>> start GIVEN TEXT

When Amien Variawa took on the might of the Springboks

Remembering the Indian-origin batsman who played a star turn in a rare, forgotten friendly across colour lines in apartheid South Africa in 1961

Luke Alfred
04-Nov-2020
Amien Variawa (standing, first from left) and the SA Haque Invitation side that beat Johnny Waite's XI  •  Aslam Khota/Across the Great Divide

Amien Variawa (standing, first from left) and the SA Haque Invitation side that beat Johnny Waite's XI  •  Aslam Khota/Across the Great Divide

On the night of March 31, 1961, Amien Variawa took to his bed early. He'd been feeling poorly for days - a touch of the flu - and although there was an important game of cricket to play on the weekend, he doubted he would be fit enough to appear in it.
Just as he was nodding off, a knock at the door. A delegation of team-mates and well-wishers had come round to his home in Vrededorp, Johannesburg to cheer him up. He simply must play, they pleaded, even if he was only half-fit.
This was an important game, a rare friendly across the colour line against an invitation side organised by the Springbok wicketkeeper John Waite. Against them were pitted a team of Indians and black Africans, assembled by the benefactor and businessman Abdul Haque, with Variawa as their star turn. It was now or never, they said. Waite had been quoted in the local papers saying that the "non-whites" needed to show what they were made of. Haque's men, who had been angling for the game for months, needed to step up or shut up.
Variawa was quietly thrilled by the delegation's attention. He made no promises but told them he would do his best. The following morning, at the Natalspruit Grounds, on the edge of Johannesburg's central business district, "Doolie" Rubidge, the Haque's XI skipper, won the toss. Variawa opened the innings with Abdul Bhamjee, who was later to become a charismatic football administrator with a love of satin shirts in infinite shades of purple.
As he walked to the crease Variawa looked around him and saw that Waite hadn't patronised his opposition by picking an under-strength side. Russell Endean, a feature of the Springbok middle order through the 1950s, was part of Waite's team, as was the curmudgeon Sid O'Linn, who had blocked and fretted against England in 1960.

>> end GIVEN TEXT

*DIRECTION:*
Please pick up the article on Amien Variawa's 1961 match and continue it from its final sentence. The data after this come from a separate source.

>> start RECORDS

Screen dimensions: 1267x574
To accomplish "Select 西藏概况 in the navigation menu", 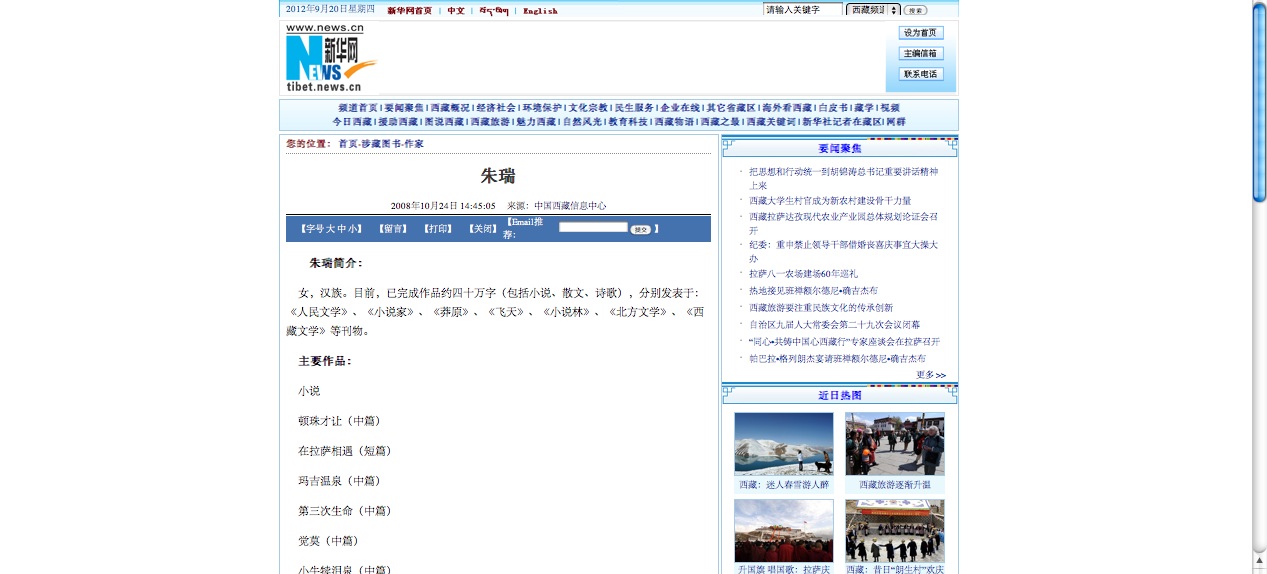I will click(x=450, y=108).
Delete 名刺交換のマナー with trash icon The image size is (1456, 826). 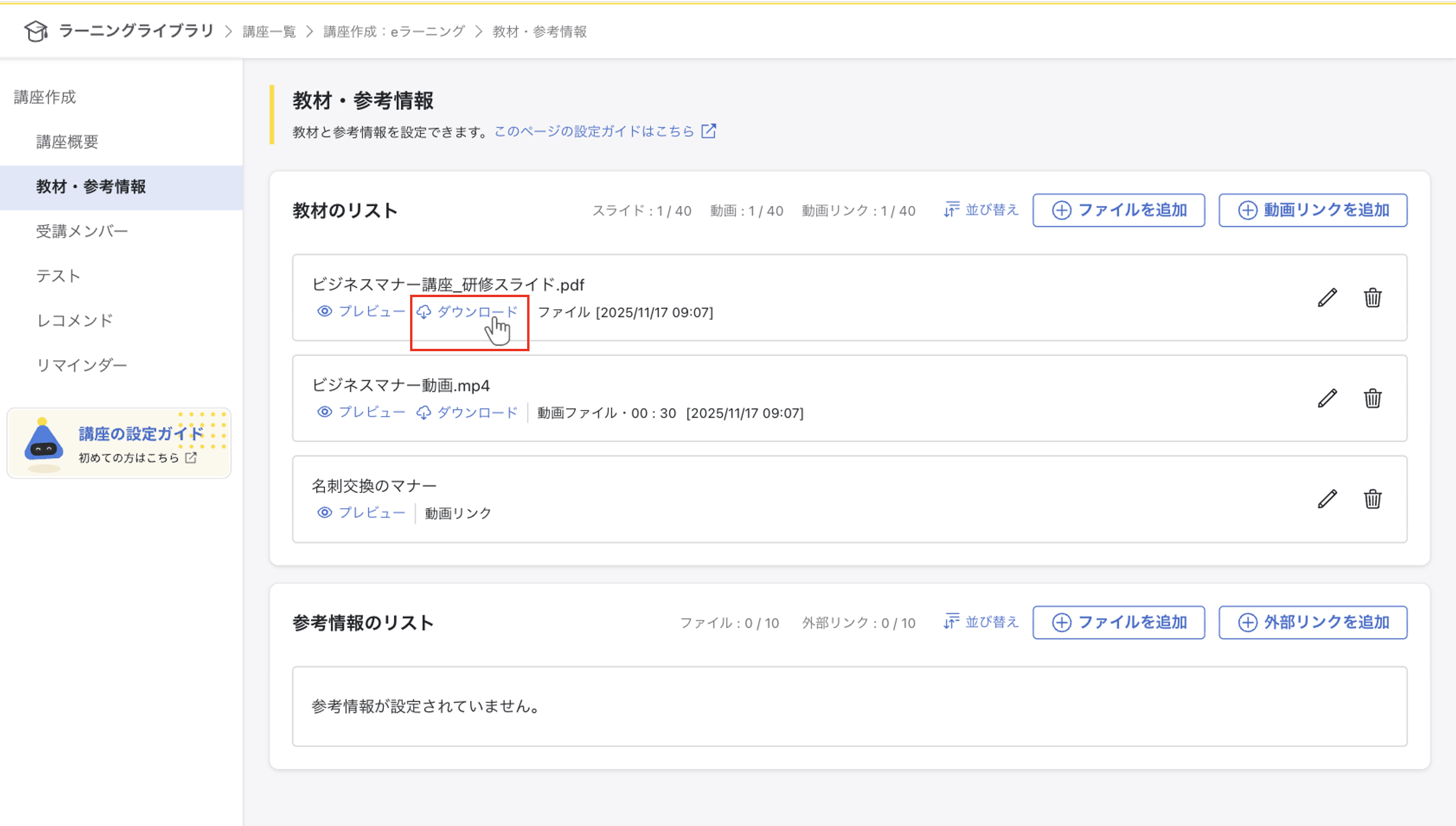coord(1373,499)
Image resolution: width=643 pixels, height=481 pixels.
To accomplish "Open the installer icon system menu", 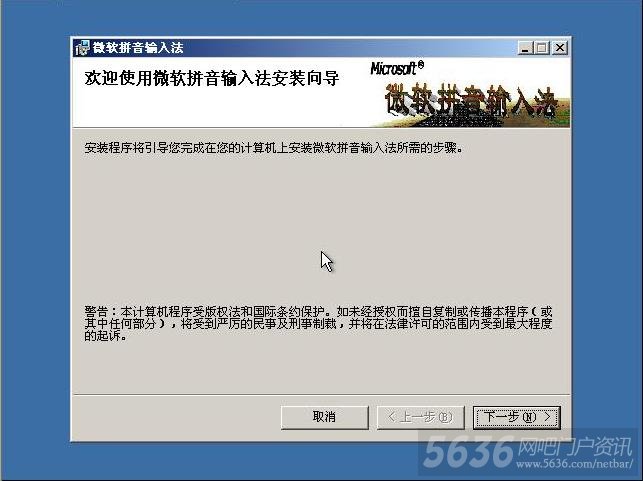I will (x=82, y=48).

>> end RECORDS

*RESPONSE FOR THIS EXERCISE:*
There also were up-and-coming youngsters - one of them, Ali Bacher, was to make a lasting impression as the decade continued - and what looked to be a sharp opening attack made up of Jackie Botten and Ken Walter, both of whom played for South Africa in seasons to come. Haque's men were going to be tested.
Variawa's century in a match in which no one else scored 50 might have signalled a late flowering, but apartheid restricted opportunity and upward mobility, in cricket as in life.
The Haque XI openers managed to see off the Botten and Walter threat, but with Waite's first change came a setback: Mike Macaulay, bowling left-arm over, snuffled Bhamjee (4) and Sayed Kimmie (3) in quick succession. Suddenly it was 26 for 2 and the gainsayers were beginning to mutter "I told you so."
"I was a swing bowler," recalls Macaulay. "Bowling on a hessian mat and a sand outfield didn't keep the shine for very long, but while it was swinging I managed those two early wickets."
Kimmie's dismissal to a Macaulay caught-and-bowled (there were 18 caught-and-bowleds in the match) brought young Ossie Latha, Variawa's brother-in-law, to the wicket. He and Variawa settled in. The scoring rate accelerated when Bacher, fresh out of school, trundled through a spell of innocuous legspin at more than a run a ball.
Slowly the score mounted. The healthy crowd, mainly young Indian men in suits with thin ties and a few autograph hunters in shorts, clutching their books, began to relax. Dared they hope for a big score against the whites?
The match shouldn't have been played, for it was in contravention of apartheid's petty laws, but Waite's influence and a sort of willed ignorance from officialdom kept the security police away. "I remember curry for lunch and a big spread," says Macaulay. "The problem was that I'm allergic to chilli, so I couldn't eat."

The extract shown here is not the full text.